■ **Recorded information**
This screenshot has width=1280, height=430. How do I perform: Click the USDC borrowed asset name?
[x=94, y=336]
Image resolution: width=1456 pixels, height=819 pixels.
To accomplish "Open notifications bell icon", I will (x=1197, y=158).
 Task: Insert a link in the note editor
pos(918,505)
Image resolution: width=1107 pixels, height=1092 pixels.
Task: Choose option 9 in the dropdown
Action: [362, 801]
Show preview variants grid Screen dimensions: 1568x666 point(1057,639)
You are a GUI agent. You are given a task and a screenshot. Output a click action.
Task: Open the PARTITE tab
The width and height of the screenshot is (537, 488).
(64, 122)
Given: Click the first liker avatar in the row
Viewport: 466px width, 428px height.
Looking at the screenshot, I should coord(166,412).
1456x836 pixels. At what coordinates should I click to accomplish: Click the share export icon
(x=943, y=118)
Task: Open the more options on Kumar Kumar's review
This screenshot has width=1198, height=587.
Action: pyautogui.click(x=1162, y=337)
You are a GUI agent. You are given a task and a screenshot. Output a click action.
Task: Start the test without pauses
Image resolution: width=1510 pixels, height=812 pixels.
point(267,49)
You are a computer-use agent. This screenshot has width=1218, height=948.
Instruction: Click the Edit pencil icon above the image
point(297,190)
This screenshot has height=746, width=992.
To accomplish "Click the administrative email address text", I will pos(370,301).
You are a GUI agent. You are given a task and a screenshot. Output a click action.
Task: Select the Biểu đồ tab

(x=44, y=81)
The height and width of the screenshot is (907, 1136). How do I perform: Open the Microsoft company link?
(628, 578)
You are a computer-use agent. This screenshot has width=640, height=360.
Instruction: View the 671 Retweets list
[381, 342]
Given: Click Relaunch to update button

■ **Exercise description**
In all the records above, replace "GUI agent" with "screen helper" and change nothing else.

■ **Expected output**
This screenshot has width=1280, height=430. How do I perform: Click the USDC borrowed asset name?
[x=94, y=336]
Image resolution: width=1456 pixels, height=819 pixels.
To accomplish "Open notifications bell icon", I will (x=1197, y=158).
 Task: Insert a link in the note editor
pos(918,505)
Image resolution: width=1107 pixels, height=1092 pixels.
Task: Choose option 9 in the dropdown
Action: [362, 801]
Show preview variants grid Screen dimensions: 1568x666 point(1057,639)
You are a screen helper. You are given a task and a screenshot. Output a click action.
Task: Open the PARTITE tab
The width and height of the screenshot is (537, 488).
(64, 122)
Given: Click the first liker avatar in the row
Viewport: 466px width, 428px height.
Looking at the screenshot, I should coord(166,412).
1456x836 pixels. At what coordinates should I click to accomplish: Click the share export icon
(x=943, y=118)
Task: Open the more options on Kumar Kumar's review
This screenshot has width=1198, height=587.
Action: pyautogui.click(x=1162, y=337)
You are a screen helper. You are given a task and a screenshot. Output a click action.
Task: Start the test without pauses
Image resolution: width=1510 pixels, height=812 pixels.
point(267,49)
You are a computer-use agent. This screenshot has width=1218, height=948.
Instruction: Click the Edit pencil icon above the image
point(297,190)
This screenshot has height=746, width=992.
To accomplish "Click the administrative email address text", I will pos(370,301).
You are a screen helper. You are given a task and a screenshot. Output a click action.
Task: Select the Biểu đồ tab

(x=44, y=81)
The height and width of the screenshot is (907, 1136). How do I perform: Open the Microsoft company link?
(628, 578)
You are a computer-use agent. This screenshot has width=640, height=360.
Instruction: View the 671 Retweets list
[381, 342]
Given: Click Relaunch to update button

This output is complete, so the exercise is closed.